-------- Excerpted records
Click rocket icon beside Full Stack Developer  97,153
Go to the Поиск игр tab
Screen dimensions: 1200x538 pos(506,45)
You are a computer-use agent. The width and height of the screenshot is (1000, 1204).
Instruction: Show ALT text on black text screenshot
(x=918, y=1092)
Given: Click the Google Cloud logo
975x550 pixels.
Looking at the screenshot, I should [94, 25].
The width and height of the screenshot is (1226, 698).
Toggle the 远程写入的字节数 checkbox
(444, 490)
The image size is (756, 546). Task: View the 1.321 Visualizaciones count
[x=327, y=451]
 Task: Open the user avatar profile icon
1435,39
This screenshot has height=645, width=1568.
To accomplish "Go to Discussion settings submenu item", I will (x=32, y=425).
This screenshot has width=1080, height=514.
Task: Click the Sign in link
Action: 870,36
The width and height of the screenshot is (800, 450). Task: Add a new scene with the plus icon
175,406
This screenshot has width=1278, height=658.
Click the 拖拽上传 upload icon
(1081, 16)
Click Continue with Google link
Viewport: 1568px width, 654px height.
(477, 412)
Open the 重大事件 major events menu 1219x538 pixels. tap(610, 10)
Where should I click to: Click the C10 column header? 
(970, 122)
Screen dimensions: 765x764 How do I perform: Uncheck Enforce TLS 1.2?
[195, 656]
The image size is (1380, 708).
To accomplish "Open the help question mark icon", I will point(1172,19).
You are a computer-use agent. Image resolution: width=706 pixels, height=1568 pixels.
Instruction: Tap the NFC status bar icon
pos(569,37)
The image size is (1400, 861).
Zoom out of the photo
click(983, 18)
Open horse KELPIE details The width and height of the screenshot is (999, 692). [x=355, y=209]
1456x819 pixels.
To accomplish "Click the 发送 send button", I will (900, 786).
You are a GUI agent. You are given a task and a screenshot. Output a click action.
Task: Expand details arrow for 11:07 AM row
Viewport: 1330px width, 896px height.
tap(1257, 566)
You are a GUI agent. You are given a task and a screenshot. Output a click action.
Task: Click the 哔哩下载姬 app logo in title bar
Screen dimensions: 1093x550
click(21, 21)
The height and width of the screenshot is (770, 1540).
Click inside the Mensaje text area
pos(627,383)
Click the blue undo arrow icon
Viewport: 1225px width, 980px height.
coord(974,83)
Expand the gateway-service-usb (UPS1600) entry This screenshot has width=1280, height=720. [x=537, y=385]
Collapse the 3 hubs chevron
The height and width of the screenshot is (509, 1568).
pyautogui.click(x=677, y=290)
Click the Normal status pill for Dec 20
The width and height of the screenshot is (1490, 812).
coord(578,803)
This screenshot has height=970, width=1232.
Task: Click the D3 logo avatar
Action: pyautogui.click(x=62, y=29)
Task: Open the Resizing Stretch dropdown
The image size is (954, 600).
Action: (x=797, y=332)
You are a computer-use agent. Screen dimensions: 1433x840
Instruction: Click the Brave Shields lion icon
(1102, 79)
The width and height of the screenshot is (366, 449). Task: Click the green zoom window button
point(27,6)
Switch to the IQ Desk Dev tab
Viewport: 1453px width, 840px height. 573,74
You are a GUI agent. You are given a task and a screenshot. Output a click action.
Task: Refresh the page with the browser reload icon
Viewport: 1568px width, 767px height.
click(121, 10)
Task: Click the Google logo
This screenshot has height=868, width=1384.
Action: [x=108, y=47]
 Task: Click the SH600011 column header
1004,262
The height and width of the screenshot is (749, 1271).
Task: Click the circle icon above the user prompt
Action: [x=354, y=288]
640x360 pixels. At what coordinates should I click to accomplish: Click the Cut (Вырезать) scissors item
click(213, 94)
----------------
# [Work instructions]
Copy out all of the material above word for word, keeping every line in its original order.

# [Solution]
Click rocket icon beside Full Stack Developer  97,153
Go to the Поиск игр tab
Screen dimensions: 1200x538 pos(506,45)
You are a computer-use agent. The width and height of the screenshot is (1000, 1204).
Instruction: Show ALT text on black text screenshot
(x=918, y=1092)
Given: Click the Google Cloud logo
975x550 pixels.
Looking at the screenshot, I should [94, 25].
The width and height of the screenshot is (1226, 698).
Toggle the 远程写入的字节数 checkbox
(444, 490)
The image size is (756, 546). Task: View the 1.321 Visualizaciones count
[x=327, y=451]
 Task: Open the user avatar profile icon
1435,39
This screenshot has height=645, width=1568.
To accomplish "Go to Discussion settings submenu item", I will (x=32, y=425).
This screenshot has width=1080, height=514.
Task: Click the Sign in link
Action: 870,36
The width and height of the screenshot is (800, 450). Task: Add a new scene with the plus icon
175,406
This screenshot has width=1278, height=658.
Click the 拖拽上传 upload icon
(1081, 16)
Click Continue with Google link
Viewport: 1568px width, 654px height.
(477, 412)
Open the 重大事件 major events menu 1219x538 pixels. tap(610, 10)
Where should I click to: Click the C10 column header? 
(970, 122)
Screen dimensions: 765x764 How do I perform: Uncheck Enforce TLS 1.2?
[195, 656]
The image size is (1380, 708).
To accomplish "Open the help question mark icon", I will point(1172,19).
You are a computer-use agent. Image resolution: width=706 pixels, height=1568 pixels.
Instruction: Tap the NFC status bar icon
pos(569,37)
The image size is (1400, 861).
Zoom out of the photo
click(983, 18)
Open horse KELPIE details The width and height of the screenshot is (999, 692). [x=355, y=209]
1456x819 pixels.
To accomplish "Click the 发送 send button", I will (900, 786).
You are a GUI agent. You are given a task and a screenshot. Output a click action.
Task: Expand details arrow for 11:07 AM row
Viewport: 1330px width, 896px height.
tap(1257, 566)
You are a GUI agent. You are given a task and a screenshot. Output a click action.
Task: Click the 哔哩下载姬 app logo in title bar
Screen dimensions: 1093x550
click(21, 21)
The height and width of the screenshot is (770, 1540).
Click inside the Mensaje text area
pos(627,383)
Click the blue undo arrow icon
Viewport: 1225px width, 980px height.
coord(974,83)
Expand the gateway-service-usb (UPS1600) entry This screenshot has width=1280, height=720. [x=537, y=385]
Collapse the 3 hubs chevron
The height and width of the screenshot is (509, 1568).
pyautogui.click(x=677, y=290)
Click the Normal status pill for Dec 20
The width and height of the screenshot is (1490, 812).
coord(578,803)
This screenshot has height=970, width=1232.
Task: Click the D3 logo avatar
Action: pyautogui.click(x=62, y=29)
Task: Open the Resizing Stretch dropdown
The image size is (954, 600).
Action: (x=797, y=332)
You are a computer-use agent. Screen dimensions: 1433x840
Instruction: Click the Brave Shields lion icon
(1102, 79)
The width and height of the screenshot is (366, 449). Task: Click the green zoom window button
point(27,6)
Switch to the IQ Desk Dev tab
Viewport: 1453px width, 840px height. 573,74
You are a GUI agent. You are given a task and a screenshot. Output a click action.
Task: Refresh the page with the browser reload icon
Viewport: 1568px width, 767px height.
click(121, 10)
Task: Click the Google logo
This screenshot has height=868, width=1384.
Action: [x=108, y=47]
 Task: Click the SH600011 column header
1004,262
The height and width of the screenshot is (749, 1271).
Task: Click the circle icon above the user prompt
Action: [x=354, y=288]
640x360 pixels. At what coordinates should I click to accomplish: Click the Cut (Вырезать) scissors item
click(213, 94)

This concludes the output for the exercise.